**Task statement:** Look through the material below. Copy each line that contains the string "Enable".

**Data extract:**
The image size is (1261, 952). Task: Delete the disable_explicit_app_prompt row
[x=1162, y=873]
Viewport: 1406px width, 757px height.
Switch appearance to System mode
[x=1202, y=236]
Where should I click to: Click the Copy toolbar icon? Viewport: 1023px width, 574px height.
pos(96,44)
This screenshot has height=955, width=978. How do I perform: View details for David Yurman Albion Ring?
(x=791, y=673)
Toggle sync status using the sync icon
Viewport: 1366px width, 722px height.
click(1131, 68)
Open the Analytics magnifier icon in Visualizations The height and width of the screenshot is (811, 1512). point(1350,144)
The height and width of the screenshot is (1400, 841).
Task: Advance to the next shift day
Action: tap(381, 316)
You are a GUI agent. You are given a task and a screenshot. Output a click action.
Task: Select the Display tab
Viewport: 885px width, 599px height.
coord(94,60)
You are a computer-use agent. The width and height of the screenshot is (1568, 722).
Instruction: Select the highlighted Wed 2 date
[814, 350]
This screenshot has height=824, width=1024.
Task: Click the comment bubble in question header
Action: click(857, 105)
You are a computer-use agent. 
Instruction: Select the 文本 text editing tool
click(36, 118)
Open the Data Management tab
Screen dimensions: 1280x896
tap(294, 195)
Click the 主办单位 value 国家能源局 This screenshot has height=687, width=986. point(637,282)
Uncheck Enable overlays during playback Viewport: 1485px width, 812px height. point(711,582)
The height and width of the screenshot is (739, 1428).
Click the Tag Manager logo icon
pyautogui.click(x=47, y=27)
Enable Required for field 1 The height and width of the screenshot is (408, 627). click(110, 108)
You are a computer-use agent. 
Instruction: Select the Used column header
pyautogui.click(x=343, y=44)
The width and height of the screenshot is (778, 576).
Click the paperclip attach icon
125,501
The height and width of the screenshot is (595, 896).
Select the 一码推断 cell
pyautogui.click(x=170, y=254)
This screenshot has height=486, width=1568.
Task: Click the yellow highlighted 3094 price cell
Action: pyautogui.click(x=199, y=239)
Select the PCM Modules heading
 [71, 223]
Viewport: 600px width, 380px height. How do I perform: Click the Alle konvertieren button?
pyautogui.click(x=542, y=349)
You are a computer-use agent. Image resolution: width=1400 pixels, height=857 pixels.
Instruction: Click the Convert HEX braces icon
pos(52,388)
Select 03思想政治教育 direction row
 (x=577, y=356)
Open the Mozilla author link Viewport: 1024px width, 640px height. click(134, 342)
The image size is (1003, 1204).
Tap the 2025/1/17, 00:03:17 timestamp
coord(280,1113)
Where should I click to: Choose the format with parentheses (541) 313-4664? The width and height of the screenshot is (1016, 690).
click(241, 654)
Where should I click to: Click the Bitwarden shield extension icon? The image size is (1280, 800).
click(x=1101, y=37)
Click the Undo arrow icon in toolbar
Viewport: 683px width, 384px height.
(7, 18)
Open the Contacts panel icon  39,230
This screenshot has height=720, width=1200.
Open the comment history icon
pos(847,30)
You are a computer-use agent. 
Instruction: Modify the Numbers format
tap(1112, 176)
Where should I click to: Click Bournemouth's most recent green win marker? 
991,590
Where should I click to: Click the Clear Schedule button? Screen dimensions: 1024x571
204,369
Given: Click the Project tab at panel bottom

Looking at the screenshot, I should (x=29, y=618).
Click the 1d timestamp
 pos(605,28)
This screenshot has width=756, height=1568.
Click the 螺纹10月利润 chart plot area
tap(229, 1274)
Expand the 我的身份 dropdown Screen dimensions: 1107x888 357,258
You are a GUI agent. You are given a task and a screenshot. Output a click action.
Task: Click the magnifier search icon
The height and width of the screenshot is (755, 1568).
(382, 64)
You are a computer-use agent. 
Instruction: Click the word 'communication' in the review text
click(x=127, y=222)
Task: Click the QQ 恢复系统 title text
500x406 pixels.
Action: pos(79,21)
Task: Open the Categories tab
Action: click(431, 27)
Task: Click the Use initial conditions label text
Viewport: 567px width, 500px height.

**Task response:**
Uncheck Enable overlays during playback Viewport: 1485px width, 812px height. point(711,582)
Enable Required for field 1 The height and width of the screenshot is (408, 627). click(110, 108)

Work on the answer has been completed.